短編 犯罪被害者の親族が電波犯罪で犯人に復讐


犯罪被害者の親族が電波犯罪で犯人に復讐

とある戦後を揺るがした大事件の被害者の親の話としよう。
彼は、小学校の娘を殺人事件で失って、悲しみにあけくれていた。何もする気も起こらなかった。犯罪者を罰してほしい。それだけが彼の願いだった。だが、そんな心の隙間に、電波犯罪組織の魔の手が伸びる。それは、彼の母、老婆の言葉だった。
「電波機器を知っているかい?それで人を殺すこともできるのよ。それを使って、犯罪者を私たちの手で罰しなさいよ。」
彼は、頭を縦にはふらなかった。犯罪被害者の親である。犯罪で人を苦しめることだけは絶対にしたくなかった。母につっぱねた。
「そんなことは、したくありません。」
老婆は、残念そうに思った。そして、息子をあわれに思った老婆、それは六十に近いのだが、息子に代わって、一人復讐することにした。
老婆は、息子に言った。
「私が代わりに、犯罪者をやっつけているわ。」
毎日のように、電波機器の出力を最大にして、心臓攻撃にして、犯罪者のとらわれている留置所のところに、向けて放った。

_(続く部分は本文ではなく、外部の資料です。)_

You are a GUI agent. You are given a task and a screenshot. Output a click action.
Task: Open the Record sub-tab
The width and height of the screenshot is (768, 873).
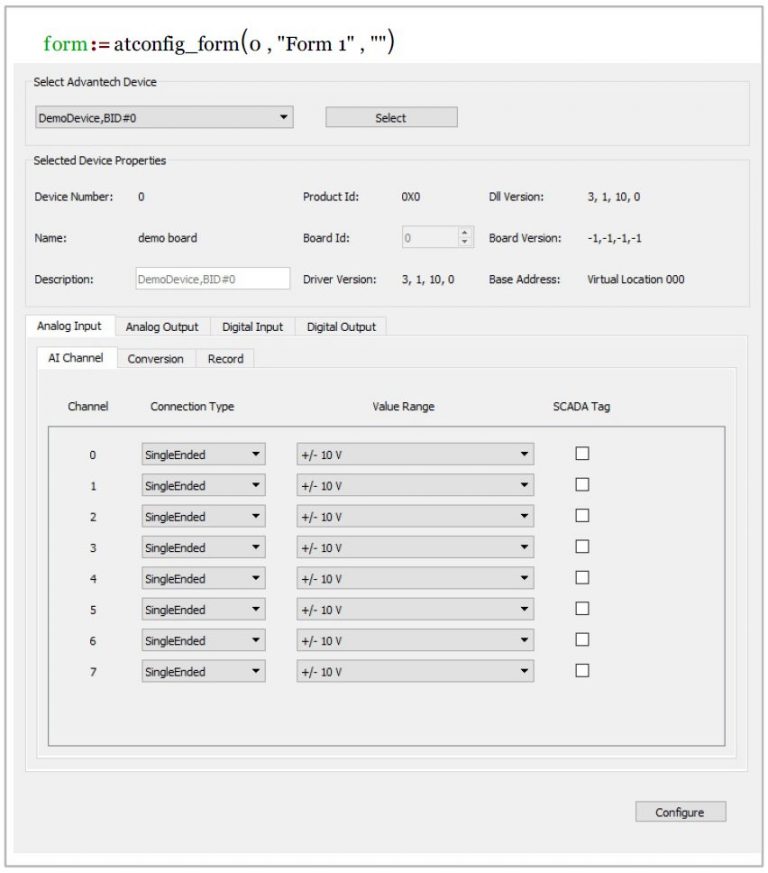[x=225, y=358]
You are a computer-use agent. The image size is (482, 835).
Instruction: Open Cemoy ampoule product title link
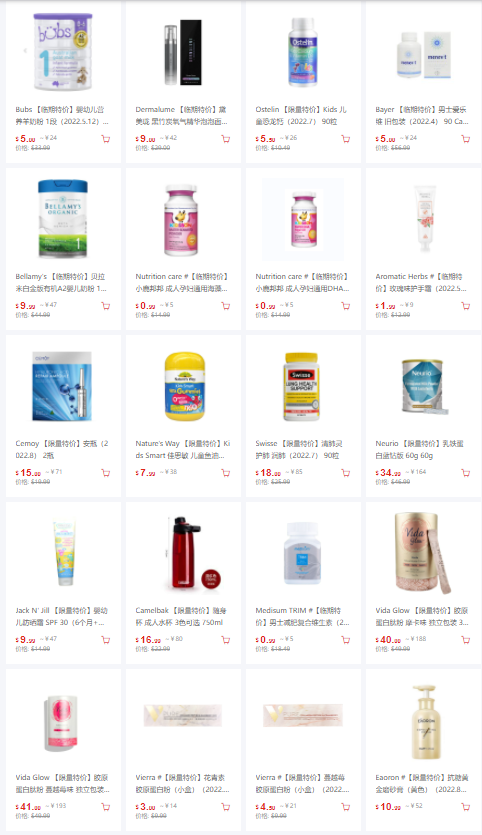coord(62,449)
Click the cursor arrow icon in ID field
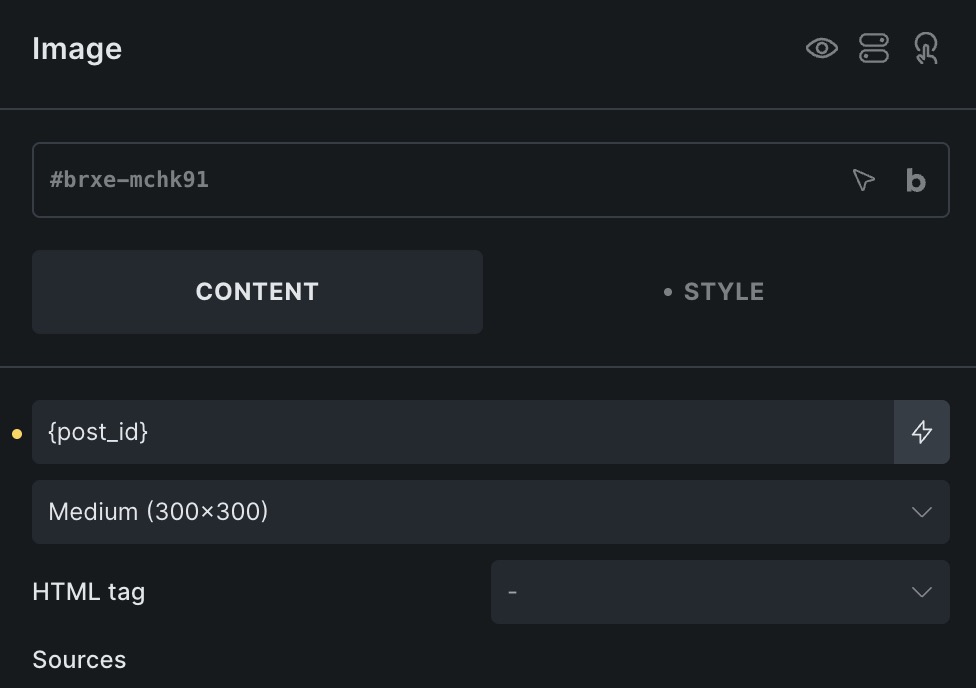976x688 pixels. click(863, 180)
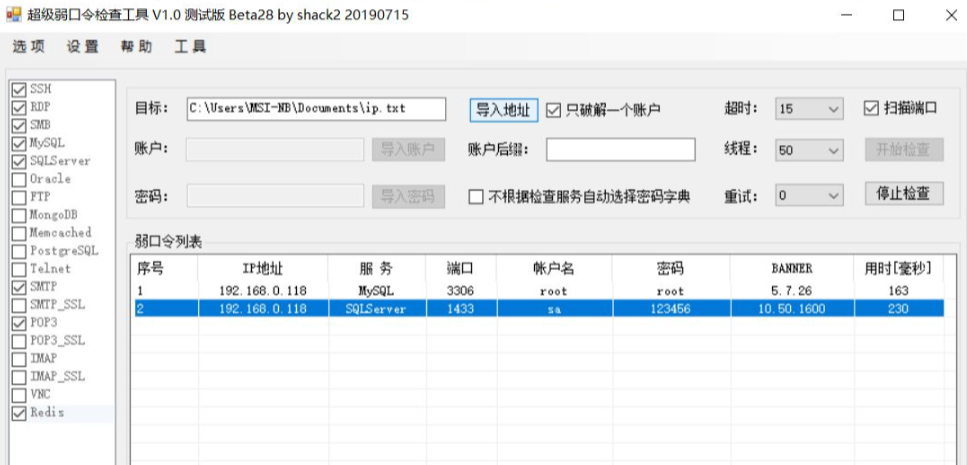Enable the Oracle service checkbox
Image resolution: width=967 pixels, height=465 pixels.
pyautogui.click(x=19, y=179)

その老婆の顔は、どんどんゆがんでいった。とても醜く、犯罪者のあの得体のしれない不気味さがにじみでて、怖い顔になっていった。その老婆の精神は、地獄に落ちたのだ。
息子は、電波機器で母が犯罪をしていることを察知した。
「そんなことはやめてください。そんなことをしても、娘(小学生の)はうかばれません。逆に、娘が悲しみます。」
老婆、復讐の鬼になっていた。その息子の願いも聞き入れなかった。そのときには、とても不気味で醜い形相に成り果てていた。電波犯罪の魔に魅入られていた。この後、何年か後に、老婆は電波犯罪者に特有の副作用によって、死ぬ。

電波犯罪はどんなに力がなく弱い人でも相手を痛めつけることができます。だから、その誘惑にかかりやすいのです。しかし犯罪です。けっしてしないようにしましょう。